Thursday, August 06, 2009

Humour in Dilbert's one liners...

On what seems like excuses:
I say no to alcohol, it just doesn't listen.
Work is fine if it doesn't take too much of your time.
Everyone has a photographic memory, some just don't have film.
I love being a writer... what I can't stand is the paperwork.
The road to success.... is always under construction.
The trouble with being punctual is that no one is there to appreciate it.
Whenever I find the key to success, someone changes the lock.
To Err is human, to forgive is not a Company policy.

Pretence?
Smile, it makes people wonder what you are thinking.
If you can't convince them, confuse them.
I couldn't repair your brakes, so I made your horn louder.

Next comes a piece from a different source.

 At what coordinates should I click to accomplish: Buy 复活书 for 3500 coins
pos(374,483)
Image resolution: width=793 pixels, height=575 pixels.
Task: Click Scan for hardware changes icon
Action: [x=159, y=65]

Honest opinions or truism?
A friend in need is a pest indeed.
It's not hard to meet expenses, they are everywhere.
In order to get a Loan, you first need to prove that you don't need it.
All the desirable things in life are either illegal, expensive, fattening or married to someone else.
Born free, taxed to death.

Born loser?
When everything comes in your way you're in the wrong lane.
The light at the end of the tunnel may be an incoming train.

Useless explanations?
Someday is not a day of the week.
Life is unsure; always eat your dessert first.
If you cannot change your mind, are you sure you have one?
It's not the fall that kills you. It's the sudden stop at the end.
The cigarette does the smoking you are just the sucker.
The guy who invented the first wheel was an idiot. The guy who invented the other three, he was the genius.
If you keep your feet firmly on the ground, you'll have trouble putting on your pants.